Study questions:
1 > In the mobile money text, restate the part that opens with the words containing "Merchant payments surged" and closes with "operator (MNO) strategy.", swapping "Interoperability" for "Connectivity".
2 > Answer these questions from the mobile money text:
(a) What amount did merchant payments surge past?
(b) By what percentage did international remittances grow?
(c) What were the values of bank-to-mobile and mobile-to-bank transactions?
3 > Please carry the mobile money text forward from its last sentence.

----- Selected excerpt -----

In this sense, mobile money is as much about people as it is about platforms.
Ecosystem Expansion: Beyond P2P
Perhaps the most profound shift in 2024 was the move from person-to-person (P2P) transfers to a broader ecosystem of financial services.
Merchant payments surged past $100 billion, making it the highest-value ecosystem use case. International remittances grew by 22%, reaching $34 billion, while bill payments and bulk disbursements recovered after pandemic-related declines.
Interoperability has also improved markedly. Bank-to-mobile (B2M) and mobile-to-bank (M2B) transactions were nearly equal in value — $127 billion and $125 billion, respectively — suggesting a more integrated digital financial system that users increasingly trust.
Strategic Value to MNOs
The commercial implications extend well beyond the payments space. Mobile money is now a cornerstone of mobile network operator (MNO) strategy.

----- Dataset -----

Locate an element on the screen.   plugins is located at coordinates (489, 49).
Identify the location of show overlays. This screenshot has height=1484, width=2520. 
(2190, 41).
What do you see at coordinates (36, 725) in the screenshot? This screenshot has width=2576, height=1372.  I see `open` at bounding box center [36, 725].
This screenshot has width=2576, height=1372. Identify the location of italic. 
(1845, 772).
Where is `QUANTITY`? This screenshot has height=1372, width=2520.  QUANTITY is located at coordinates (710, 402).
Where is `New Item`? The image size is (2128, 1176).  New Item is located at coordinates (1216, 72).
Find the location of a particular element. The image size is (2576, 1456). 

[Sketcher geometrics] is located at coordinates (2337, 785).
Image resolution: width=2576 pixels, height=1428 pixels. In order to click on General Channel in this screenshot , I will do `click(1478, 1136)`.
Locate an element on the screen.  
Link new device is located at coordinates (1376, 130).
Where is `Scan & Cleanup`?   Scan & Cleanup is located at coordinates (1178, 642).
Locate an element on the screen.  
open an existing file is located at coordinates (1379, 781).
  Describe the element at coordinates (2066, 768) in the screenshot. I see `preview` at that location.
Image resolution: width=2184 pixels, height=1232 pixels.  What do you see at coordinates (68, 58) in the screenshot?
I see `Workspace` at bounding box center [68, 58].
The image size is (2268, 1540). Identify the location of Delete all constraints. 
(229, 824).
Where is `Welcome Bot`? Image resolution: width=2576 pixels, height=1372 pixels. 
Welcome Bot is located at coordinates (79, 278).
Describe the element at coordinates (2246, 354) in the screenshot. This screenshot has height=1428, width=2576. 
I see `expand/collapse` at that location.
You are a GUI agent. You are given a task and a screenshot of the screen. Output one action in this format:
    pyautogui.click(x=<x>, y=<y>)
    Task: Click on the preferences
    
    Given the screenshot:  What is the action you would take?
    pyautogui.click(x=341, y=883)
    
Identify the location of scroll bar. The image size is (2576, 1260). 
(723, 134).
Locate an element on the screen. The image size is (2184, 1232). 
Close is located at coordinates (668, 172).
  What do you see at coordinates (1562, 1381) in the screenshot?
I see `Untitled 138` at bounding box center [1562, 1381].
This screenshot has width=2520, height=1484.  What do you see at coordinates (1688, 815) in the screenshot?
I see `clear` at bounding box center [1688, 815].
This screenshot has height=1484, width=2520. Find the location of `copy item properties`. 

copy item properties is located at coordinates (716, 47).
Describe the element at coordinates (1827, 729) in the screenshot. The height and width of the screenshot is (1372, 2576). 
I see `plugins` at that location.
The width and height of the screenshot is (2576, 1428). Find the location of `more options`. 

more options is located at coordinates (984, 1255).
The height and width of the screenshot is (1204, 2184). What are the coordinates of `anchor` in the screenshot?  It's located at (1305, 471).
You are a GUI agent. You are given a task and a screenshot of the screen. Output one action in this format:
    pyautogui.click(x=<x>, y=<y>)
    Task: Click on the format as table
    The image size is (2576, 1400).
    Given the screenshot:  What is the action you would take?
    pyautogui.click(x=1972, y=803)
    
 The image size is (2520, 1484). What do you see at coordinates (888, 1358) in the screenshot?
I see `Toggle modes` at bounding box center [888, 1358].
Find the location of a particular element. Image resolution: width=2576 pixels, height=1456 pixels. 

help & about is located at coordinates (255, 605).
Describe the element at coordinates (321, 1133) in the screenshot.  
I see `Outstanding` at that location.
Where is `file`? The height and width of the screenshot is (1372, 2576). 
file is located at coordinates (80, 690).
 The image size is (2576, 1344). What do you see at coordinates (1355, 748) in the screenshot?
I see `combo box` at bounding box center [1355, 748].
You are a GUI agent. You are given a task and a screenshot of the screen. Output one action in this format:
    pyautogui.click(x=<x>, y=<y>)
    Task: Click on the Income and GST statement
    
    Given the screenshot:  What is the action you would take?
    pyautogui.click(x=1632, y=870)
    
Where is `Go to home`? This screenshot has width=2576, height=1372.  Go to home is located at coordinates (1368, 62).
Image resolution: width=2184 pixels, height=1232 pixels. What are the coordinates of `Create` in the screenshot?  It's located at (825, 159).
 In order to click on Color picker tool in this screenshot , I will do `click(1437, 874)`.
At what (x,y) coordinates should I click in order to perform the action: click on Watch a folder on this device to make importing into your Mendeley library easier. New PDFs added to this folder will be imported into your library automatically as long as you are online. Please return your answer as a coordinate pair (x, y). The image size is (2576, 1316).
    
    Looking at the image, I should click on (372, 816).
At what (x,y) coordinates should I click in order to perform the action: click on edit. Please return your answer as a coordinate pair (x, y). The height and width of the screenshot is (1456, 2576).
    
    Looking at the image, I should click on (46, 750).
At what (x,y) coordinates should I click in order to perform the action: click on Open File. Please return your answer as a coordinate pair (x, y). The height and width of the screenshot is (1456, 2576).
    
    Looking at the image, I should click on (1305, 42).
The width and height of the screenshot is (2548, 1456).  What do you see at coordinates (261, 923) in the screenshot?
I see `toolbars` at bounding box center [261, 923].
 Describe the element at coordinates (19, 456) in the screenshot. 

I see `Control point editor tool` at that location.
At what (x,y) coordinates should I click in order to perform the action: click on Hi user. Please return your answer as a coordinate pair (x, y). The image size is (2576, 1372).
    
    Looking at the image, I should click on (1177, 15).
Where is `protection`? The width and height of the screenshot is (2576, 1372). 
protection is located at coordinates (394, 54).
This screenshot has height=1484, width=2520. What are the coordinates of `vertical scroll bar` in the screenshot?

-----

Solved tasks:
1 >
Merchant payments surged past $100 billion, making it the highest-value ecosystem use case. International remittances grew by 22%, reaching $34 billion, while bill payments and bulk disbursements recovered after pandemic-related declines.
Connectivity has also improved markedly. Bank-to-mobile (B2M) and mobile-to-bank (M2B) transactions were nearly equal in value — $127 billion and $125 billion, respectively — suggesting a more integrated digital financial system that users increasingly trust.
Strategic Value to MNOs
The commercial implications extend well beyond the payments space. Mobile money is now a cornerstone of mobile network operator (MNO) strategy.

2 >
(a) $100 billion.
(b) 22%.
(c) Bank-to-mobile transactions were $127 billion and mobile-to-bank transactions were $125 billion.

3 >
For Safaricom, M-PESA accounted for over 42% of total revenue in FY2024 — up almost 10 percentage points from 2021. Airtel Money and MTN MoMo saw similar upward trajectories, contributing 17% and 18% respectively to parent company revenues.
These figures have not gone unnoticed in boardrooms or investment committees. Since 2021, MTN’s fintech arm has been valued at $5.2 billion, while investments from TPG’s Rise Fund, MUFG, and Mastercard have poured into platforms across Asia and Africa.
Mobile money is no longer a high-risk bet — it is core infrastructure with real returns.
A Regulatory Balancing Act
Despite its successes, the industry still faces headwinds. The regulatory environment remains a crucial determinant of mobile money’s trajectory.
Progressive policies in countries like Cambodia, Fiji, and Vietnam have unlocked rapid adoption. In contrast, markets with restrictive frameworks continue to see slower growth and innovation. Fraud, digital literacy, and gender gaps in financial access remain significant challenges.
Indeed, across 12 countries surveyed by the GSMA, a gender gap in account ownership was found in two-thirds. Structural barriers such as phone ownership, digital skills, and social norms continue to disadvantage women in particular — a gap that undermines not only equity but also economic potential.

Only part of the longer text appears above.